Capacity & regulatory readiness

  • Capacity: assume 1M DAU market hours, 100k peak concurrent; 20k TPS orders burst. Partition OMS by account id; pre‑allocate order ids; ensure venue connectors scale horizontally.
  • Data retention: WORM storage for audit/Reg‑NMS artifacts; 7‑year retention for trade/ledger per jurisdiction.
  • SLOs: Order ACK P95 < 200 ms; balance update P95 < 500 ms; quote fanout P95 < 150 ms.

Consistency & correctness

  • Strong consistency for orders/positions/ledger via single‑writer txns; eventual for portfolio charts.
  • Idempotency and exactly‑once semantics on order create with constraint indexes; reconcile fills vs. venue daily.

Failure drills

  • Venue outage: auto‑reroute; if all venues fail, place orders into park queue and inform clients.
  • Partial ledger failure: circuit‑break trading; reconcile and recover from Kafka with compensating entries.

Evolution

  • Start with equities cash accounts; add margin, options, and crypto with separate risk engines; move to multi‑region read replicas, with OMS in primary only.

Detailed APIs

POST /v1/orders { account_id, symbol, side, type, qty, limit_price?, tif } -> { id }
GET  /v1/orders/{id}
GET  /v1/quotes?symbols=AAPL,TSLA

Data models (DDL sketch)

CREATE TABLE orders (
  id bigint PRIMARY KEY,
  account_id bigint,
  symbol text,
  side smallint,
  type smallint,
  qty numeric(18,4),
  limit_price numeric(18,4),
  tif smallint,
  state smallint,
  created_at timestamptz
);

Failure drills

  • OMS db failover → promote replica; halt routing; reconcile from Kafka; resume.
  • Exchange reject storm → auto‑throttle; switch venues; client messaging.

Test plan

  • Simulated market opens; PDT rule edge cases; ledger reconciliation fuzzing; venue connector chaos tests.

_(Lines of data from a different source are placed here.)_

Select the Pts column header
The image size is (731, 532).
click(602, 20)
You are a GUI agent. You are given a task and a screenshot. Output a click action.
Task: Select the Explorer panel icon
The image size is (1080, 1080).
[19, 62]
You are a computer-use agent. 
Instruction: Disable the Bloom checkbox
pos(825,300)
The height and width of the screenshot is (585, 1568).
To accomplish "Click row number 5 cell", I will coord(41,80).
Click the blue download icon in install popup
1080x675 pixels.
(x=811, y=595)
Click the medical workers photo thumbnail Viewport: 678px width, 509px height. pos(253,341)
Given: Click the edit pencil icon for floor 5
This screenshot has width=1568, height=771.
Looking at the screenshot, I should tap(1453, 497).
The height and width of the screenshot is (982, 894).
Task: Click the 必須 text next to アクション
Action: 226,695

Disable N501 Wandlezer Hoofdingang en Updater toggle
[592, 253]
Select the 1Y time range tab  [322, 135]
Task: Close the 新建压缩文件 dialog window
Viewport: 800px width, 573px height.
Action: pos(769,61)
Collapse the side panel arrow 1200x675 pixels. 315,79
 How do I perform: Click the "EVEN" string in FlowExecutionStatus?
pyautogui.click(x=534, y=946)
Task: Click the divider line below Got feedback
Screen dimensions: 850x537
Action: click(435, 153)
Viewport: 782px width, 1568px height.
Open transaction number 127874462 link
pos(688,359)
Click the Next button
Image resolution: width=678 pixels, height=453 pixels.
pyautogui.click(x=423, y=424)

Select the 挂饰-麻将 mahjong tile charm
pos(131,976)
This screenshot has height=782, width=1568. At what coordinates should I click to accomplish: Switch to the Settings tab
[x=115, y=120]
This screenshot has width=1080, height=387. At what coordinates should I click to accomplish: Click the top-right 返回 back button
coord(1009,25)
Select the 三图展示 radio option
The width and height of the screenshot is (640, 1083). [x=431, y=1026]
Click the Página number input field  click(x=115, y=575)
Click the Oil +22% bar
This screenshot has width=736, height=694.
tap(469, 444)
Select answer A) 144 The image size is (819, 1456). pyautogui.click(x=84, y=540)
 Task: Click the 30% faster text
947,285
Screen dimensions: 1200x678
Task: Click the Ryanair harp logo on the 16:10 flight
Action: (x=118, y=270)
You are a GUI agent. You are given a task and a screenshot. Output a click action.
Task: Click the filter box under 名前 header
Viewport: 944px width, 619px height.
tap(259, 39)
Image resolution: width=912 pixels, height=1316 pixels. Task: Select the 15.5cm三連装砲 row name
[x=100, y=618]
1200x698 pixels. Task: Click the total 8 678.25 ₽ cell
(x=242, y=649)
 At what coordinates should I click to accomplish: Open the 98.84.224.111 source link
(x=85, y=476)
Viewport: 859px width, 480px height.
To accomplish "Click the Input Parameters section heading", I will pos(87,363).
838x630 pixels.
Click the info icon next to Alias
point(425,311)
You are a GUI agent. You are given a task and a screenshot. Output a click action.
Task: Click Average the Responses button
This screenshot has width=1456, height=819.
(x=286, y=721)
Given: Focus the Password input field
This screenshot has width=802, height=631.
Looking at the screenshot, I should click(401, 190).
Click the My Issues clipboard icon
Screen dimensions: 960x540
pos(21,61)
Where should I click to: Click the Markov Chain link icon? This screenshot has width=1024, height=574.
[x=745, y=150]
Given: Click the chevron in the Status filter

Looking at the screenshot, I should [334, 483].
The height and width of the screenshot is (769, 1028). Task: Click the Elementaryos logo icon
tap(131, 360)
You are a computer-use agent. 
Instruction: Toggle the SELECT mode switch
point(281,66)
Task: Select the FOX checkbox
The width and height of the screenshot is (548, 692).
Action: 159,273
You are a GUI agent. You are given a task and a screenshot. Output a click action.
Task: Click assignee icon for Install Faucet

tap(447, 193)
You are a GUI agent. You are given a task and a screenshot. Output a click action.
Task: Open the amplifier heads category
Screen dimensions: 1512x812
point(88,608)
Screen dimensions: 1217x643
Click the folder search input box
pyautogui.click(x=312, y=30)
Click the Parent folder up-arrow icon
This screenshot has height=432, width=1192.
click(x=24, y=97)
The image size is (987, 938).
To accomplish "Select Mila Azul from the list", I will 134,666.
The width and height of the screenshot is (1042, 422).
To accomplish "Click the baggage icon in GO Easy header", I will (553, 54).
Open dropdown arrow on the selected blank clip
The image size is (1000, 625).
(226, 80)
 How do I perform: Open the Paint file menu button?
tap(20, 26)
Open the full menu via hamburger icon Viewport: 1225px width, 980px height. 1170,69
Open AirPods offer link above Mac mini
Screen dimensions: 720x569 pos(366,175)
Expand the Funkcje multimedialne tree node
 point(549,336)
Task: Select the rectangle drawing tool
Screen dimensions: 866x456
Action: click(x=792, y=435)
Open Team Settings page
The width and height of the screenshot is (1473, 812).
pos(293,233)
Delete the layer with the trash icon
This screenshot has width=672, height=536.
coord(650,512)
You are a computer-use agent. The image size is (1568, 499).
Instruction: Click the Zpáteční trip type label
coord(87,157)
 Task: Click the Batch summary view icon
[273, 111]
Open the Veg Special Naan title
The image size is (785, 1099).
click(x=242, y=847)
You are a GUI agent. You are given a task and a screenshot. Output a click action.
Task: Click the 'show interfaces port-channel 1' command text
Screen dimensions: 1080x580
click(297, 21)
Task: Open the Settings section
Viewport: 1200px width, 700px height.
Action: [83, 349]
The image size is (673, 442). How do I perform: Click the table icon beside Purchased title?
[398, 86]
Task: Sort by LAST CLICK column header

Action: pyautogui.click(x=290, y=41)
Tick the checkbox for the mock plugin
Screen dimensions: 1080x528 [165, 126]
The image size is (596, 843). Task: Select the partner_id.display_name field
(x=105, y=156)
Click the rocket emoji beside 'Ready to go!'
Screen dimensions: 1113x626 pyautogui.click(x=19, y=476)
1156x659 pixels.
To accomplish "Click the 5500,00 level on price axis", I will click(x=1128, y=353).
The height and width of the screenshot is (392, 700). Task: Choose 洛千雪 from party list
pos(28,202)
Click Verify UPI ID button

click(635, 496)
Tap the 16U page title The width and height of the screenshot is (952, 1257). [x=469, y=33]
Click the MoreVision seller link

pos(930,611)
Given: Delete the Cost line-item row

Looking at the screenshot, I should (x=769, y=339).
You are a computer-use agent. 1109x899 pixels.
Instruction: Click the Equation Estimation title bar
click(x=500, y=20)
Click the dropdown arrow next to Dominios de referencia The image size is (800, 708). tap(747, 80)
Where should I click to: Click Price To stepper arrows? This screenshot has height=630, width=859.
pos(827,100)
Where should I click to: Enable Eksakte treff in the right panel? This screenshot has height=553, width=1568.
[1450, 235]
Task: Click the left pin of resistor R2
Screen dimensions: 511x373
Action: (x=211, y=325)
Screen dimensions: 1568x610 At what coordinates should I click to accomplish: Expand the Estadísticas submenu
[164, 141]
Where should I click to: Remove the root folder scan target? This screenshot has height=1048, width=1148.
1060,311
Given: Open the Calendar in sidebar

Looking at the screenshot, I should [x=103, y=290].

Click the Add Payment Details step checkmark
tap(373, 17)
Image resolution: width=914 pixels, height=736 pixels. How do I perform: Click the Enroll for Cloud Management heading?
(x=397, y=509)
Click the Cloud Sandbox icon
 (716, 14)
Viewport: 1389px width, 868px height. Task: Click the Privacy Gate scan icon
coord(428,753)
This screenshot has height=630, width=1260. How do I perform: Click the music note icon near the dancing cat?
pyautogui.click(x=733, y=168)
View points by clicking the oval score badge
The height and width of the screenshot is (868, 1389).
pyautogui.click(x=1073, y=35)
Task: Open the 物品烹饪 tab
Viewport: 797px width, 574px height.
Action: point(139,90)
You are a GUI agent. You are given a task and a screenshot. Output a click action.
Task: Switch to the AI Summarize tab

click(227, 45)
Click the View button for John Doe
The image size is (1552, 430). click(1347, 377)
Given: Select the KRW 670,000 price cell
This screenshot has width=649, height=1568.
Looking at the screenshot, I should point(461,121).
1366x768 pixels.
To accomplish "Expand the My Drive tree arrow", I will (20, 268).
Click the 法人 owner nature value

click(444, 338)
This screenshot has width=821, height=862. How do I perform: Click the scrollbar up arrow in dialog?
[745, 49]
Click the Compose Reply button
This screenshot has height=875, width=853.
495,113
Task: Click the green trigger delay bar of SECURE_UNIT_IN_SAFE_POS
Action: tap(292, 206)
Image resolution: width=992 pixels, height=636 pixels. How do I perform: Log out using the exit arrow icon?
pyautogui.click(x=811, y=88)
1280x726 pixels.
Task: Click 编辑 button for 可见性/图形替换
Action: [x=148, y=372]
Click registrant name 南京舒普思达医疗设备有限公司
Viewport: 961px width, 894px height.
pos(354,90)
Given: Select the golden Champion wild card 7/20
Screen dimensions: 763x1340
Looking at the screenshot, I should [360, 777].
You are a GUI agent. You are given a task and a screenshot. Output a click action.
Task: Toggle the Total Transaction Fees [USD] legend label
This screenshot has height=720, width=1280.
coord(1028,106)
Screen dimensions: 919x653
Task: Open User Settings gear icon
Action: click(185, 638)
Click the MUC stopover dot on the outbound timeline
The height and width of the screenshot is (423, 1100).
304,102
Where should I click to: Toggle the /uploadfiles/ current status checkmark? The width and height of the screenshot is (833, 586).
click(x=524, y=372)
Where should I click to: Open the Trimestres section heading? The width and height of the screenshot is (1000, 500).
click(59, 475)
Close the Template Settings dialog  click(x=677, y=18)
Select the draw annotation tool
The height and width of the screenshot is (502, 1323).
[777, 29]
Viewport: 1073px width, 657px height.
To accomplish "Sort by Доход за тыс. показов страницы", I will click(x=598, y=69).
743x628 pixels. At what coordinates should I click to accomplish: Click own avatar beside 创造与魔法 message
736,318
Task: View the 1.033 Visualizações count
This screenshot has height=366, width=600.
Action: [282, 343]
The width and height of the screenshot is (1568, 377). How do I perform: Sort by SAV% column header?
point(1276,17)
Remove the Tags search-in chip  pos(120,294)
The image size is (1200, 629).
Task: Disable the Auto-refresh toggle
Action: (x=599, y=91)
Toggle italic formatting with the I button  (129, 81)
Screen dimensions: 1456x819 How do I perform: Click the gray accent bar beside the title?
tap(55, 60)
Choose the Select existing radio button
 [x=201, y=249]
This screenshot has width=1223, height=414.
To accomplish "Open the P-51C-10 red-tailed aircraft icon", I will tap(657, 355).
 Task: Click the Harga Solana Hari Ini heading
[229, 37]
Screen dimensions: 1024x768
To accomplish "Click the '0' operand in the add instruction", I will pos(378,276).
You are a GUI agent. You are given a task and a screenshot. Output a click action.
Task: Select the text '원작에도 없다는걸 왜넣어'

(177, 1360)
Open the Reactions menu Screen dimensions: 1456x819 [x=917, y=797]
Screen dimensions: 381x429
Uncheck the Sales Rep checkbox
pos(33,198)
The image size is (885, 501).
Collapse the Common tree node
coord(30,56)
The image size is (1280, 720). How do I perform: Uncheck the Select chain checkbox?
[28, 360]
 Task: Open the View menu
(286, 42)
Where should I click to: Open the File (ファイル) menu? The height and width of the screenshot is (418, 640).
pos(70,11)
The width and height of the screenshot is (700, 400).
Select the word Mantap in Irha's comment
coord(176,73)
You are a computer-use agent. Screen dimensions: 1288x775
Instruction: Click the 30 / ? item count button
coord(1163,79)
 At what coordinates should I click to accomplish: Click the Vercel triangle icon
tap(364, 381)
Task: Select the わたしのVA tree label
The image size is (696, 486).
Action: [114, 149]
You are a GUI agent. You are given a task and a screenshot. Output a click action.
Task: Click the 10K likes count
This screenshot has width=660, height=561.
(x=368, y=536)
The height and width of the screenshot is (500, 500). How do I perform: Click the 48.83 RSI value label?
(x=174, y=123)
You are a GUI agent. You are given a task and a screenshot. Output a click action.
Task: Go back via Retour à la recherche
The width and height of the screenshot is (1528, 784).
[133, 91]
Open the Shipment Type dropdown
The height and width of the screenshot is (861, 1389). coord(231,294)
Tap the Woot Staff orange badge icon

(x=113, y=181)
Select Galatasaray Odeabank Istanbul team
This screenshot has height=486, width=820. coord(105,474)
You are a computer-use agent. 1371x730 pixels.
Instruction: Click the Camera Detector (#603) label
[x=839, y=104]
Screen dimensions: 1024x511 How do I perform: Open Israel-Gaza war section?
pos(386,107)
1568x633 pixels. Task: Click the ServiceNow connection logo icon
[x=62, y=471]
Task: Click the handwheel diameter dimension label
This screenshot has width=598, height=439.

What Interviewers Look For

Fintech/Trading Systems Skills

  1. Order Management System (OMS)
    • Order state machine
    • Idempotency
    • Risk checks
    • Red Flags: No state machine, no idempotency, race conditions
  2. Market Data Processing
    • Real-time quote ingestion
    • Low-latency delivery
    • Quote fanout
    • Red Flags: High latency, no real-time, poor delivery
  3. Risk & Compliance
    • Pattern Day Trader checks
    • Margin calculations
    • Regulatory compliance
    • Red Flags: No risk checks, compliance issues, regulatory violations

Distributed Systems Skills

  1. Low Latency Design
    • Order ACK < 200ms
    • Quote delivery < 300ms
    • Fill notification < 1s
    • Red Flags: High latency, slow operations, poor UX
  2. Consistency Models
    • Strong consistency for orders
    • Eventual for analytics
    • Red Flags: Wrong consistency, no understanding
  3. Event-Driven Architecture
    • Kafka for events
    • Stream processing
    • Red Flags: No events, synchronous processing, bottlenecks

Problem-Solving Approach

  1. Regulatory Compliance
    • Reg-NMS/Best-ex
    • Audit trails
    • Data retention
    • Red Flags: No compliance, no audit, regulatory issues
  2. Edge Cases
    • Venue outages
    • Partial fills
    • Clock skew
    • Red Flags: Ignoring edge cases, no handling
  3. Trade-off Analysis
    • Latency vs consistency
    • Cost vs performance
    • Red Flags: No trade-offs, dogmatic choices

System Design Skills

  1. Component Design
    • OMS
    • Market data service
    • Risk engine
    • Red Flags: Monolithic, unclear boundaries
  2. Security Design
    • Authentication/authorization
    • PII encryption
    • PCI DSS compliance
    • Red Flags: No security, insecure, compliance issues
  3. Reliability Design
    • Graceful degradation
    • Circuit breakers
    • Regional redundancy
    • Red Flags: No redundancy, no degradation, poor reliability

Communication Skills

  1. Trading System Explanation
    • Can explain order flow
    • Understands risk/compliance
    • Red Flags: No understanding, vague explanations
  2. Latency Explanation
    • Can explain optimization strategies
    • Understands trade-offs
    • Red Flags: No understanding, vague

Meta-Specific Focus

  1. Fintech Expertise
    • Trading systems knowledge
    • Regulatory understanding
    • Key: Show fintech expertise
  2. Low-Latency Systems
    • Real-time processing
    • Performance optimization
    • Key: Demonstrate low-latency expertise